Supported ASM Property	converted glTF PBR Property	Notes
Base Color	Base Color
Roughness	Roughness
Metallic	Metallic
Opacity	Opacity	Alpha Component in glTF Base Color.
Specular Level	Specular	KHR_materials_specularNo direct conversion - current results may not be accurate
Specular Edge Color	Specular Color
Normal	Normal map
Normal Scale	Normal map scale
Combine Normal and Height	N/A	No conversion possible
Height	N/A	No conversion possible
Height Scale	N/A	No conversion possible
Height Level	N/A	No conversion possible
Anisotropy	Not yet supported	Needs KHR_materials_anisotropy
Anisotropy Angle	Not yet supported	Needs KHR_materials_anisotropy
Emission	Not yet supported	Needs KHR_materials_emissive_strength
Emission Color	Emissive
Sheen Opacity	N/A	No conversion possible
Sheen Color	Sheen Color	Needs validation on compatibility
Sheen Roughness	Sheen Roughness
Translucency	Transmission	Uses KHR_materials_transmissionIn glTF, Base Color tints translucent materials. This is not the case in ASM. Translucent materials may look different.
IOR	IOR	Uses KHR_materials_ior
Dispersion	Not yet supported	Needs KHR_materials_dispersionNeeds validation on compatibility
Absorption Color	Attenuation Color	In glTF, Attenuation Color cannot be a texture. If Absorption Color is present, it is currently ignored in the conversion
Absorption Distance	Attenuation Distance
Scattening Color	N/A	No conversion possible
Scattening Distance	N/A	No conversion possible
Scattering Distance Scale	N/A	No conversion possible
Red Shift	N/A	No conversion possible
Rayleigh Scattering	N/A	No conversion possible
Coat Opacity	Clearcoat
Coat Color	N/A	No conversion possible
Coat Roughness	Clearcoat Roughness
Coat IOR	N/A	No conversion possible
Coat Specular Level	N/A	No conversion possible
Coat Normal	Clearcoat normal map
Coat Normal Scale	Clearcoat normal map scale
Ambient Occlusion	Occlusion
Volume Thickness	Thickness (texture)
Volume Thickness Scale	Thickness (factor)	In ASM, Thickness Scale seems to apply only to the thickness texture. In glTF, Thickness factor defines a constant thickness.
Thin Walled	N/A	No conversionNot part of the ASM Material Model 4.0

When loading ASM (and USDPreviewSurface) materials from USD, if opacity is present and different from 1.0, the material is set to Alpha Blending or Alpha Masking - if opacityThreshold > 0.0 or opacityThreshold == 0.0, respectively

OBJ .mtl syntax

A very commonly used, yet very much aged, exchange format is obj. RapidCompact only supports loading textures with an .obj file if these are properly referenced in a .mtl file (this file will be written out by default with any .obj file from most DCCs).

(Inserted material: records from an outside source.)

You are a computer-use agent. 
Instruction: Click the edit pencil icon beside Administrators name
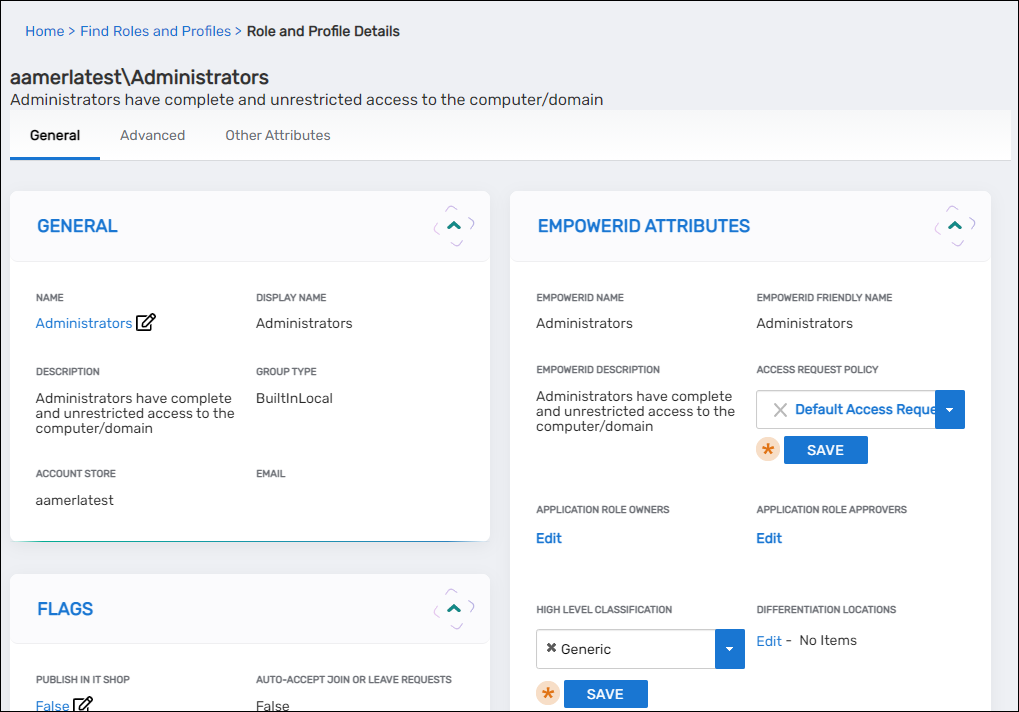click(146, 323)
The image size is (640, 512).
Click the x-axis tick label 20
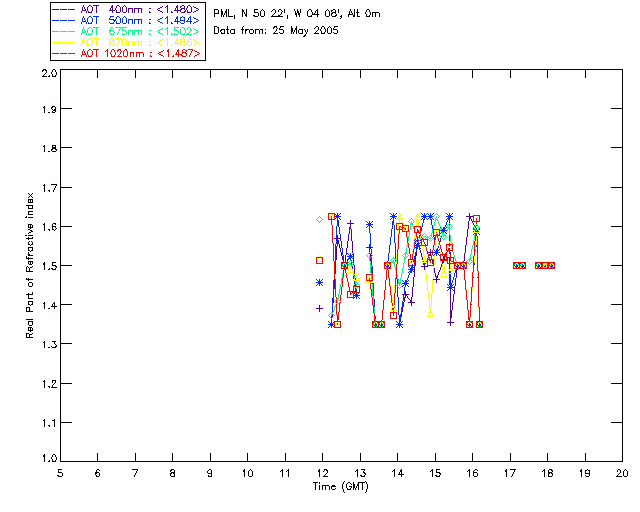[x=622, y=474]
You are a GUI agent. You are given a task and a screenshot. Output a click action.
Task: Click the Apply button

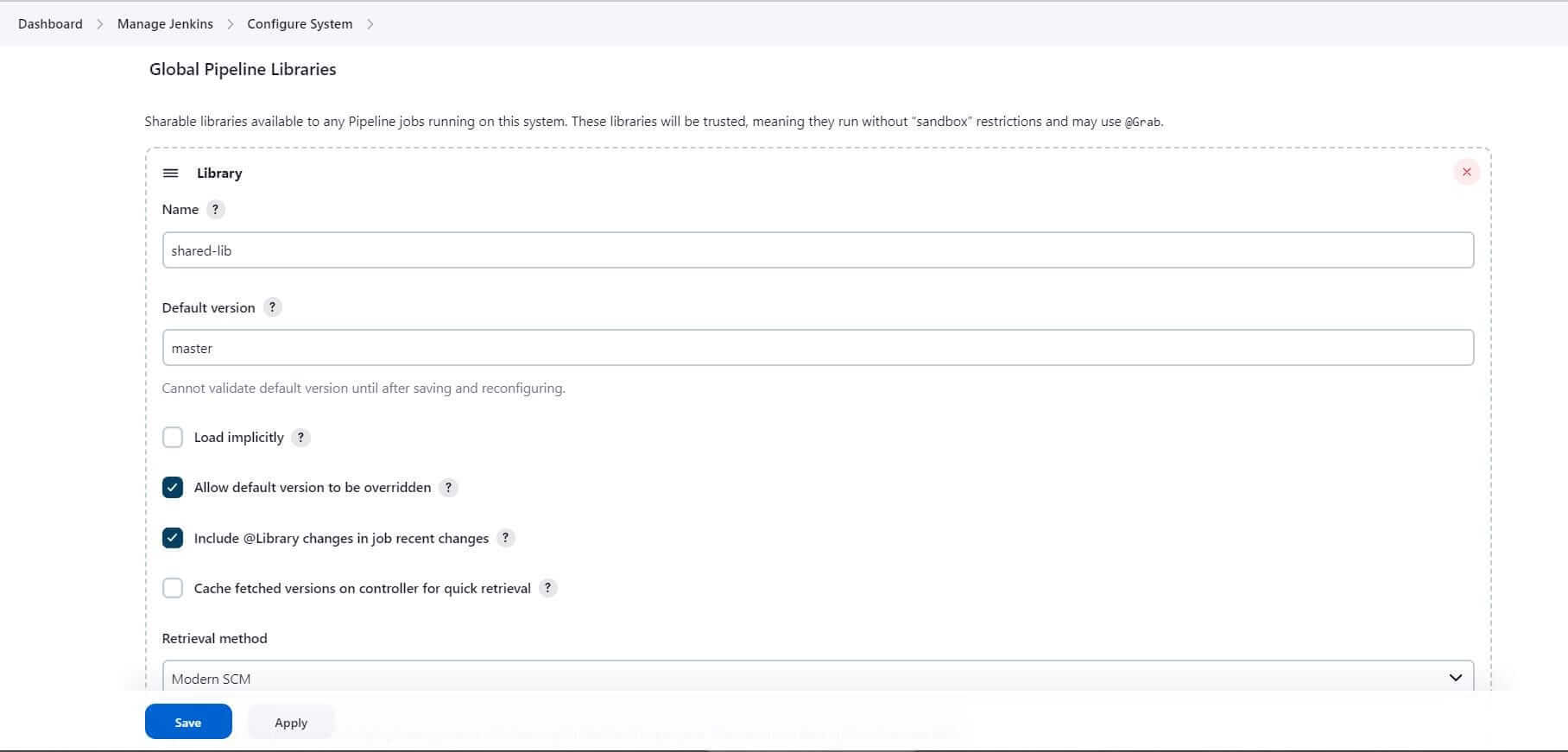[x=291, y=723]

As the PBR material standard is not streamlined with .obj and .mtl files, we recommend using the following syntax, in order to make RapidCompact find the respective texture files:

Texture	Single Value	Map Input	example
basecolor	Kd	map_Kd	map_kd material0_albedo.jpg
normal	/	norm	norm material0_normal.png
occlusion	/	occlusion	occlusion material0_occlusion.jpg
metallic	Pm	map_Pm	map_Pm material0_metallic.jpg
roughness	Pr	map_Pr	map_Pr material0_roughness.jpg
emission	Ke	map_ke	map_Ke material0_emission.jpg

DCC Tool Export Guidelines

The following section introduces best practises for exporting data from various DCC tools. As the tools can be quite different in usability, use-case and functionality we will go into detail with each tool and highlight the steps for creating valid input data for further processing and optimization towards real-time content.

Autodesk 3ds Max

For the best possible outcome we recommend using the editable poly surface modifier for all 3D data. Subdivide and other modifiers operating and/or altering the meshes raw geometry data as well as render-specific modifiers (eg. VrayDisplacementMod etc.) should be merged with the editable poly if they are supported or get ignored if they are not supported.

Concerning materials there are similar roadblocks when going from offline-render-specific material systems (see section above) to real-time representations. Thus we would recommend using the 3D Studio Max Scene Converter feature:

Left: Rendering->Scene Converter; Right: Select the material/render model the scene was initially set-up with, to convert it to physical material

For exporting the data we recommend using fbx 2020 with the embed media option checked. The resulting fbx are then supported by RapidCompact.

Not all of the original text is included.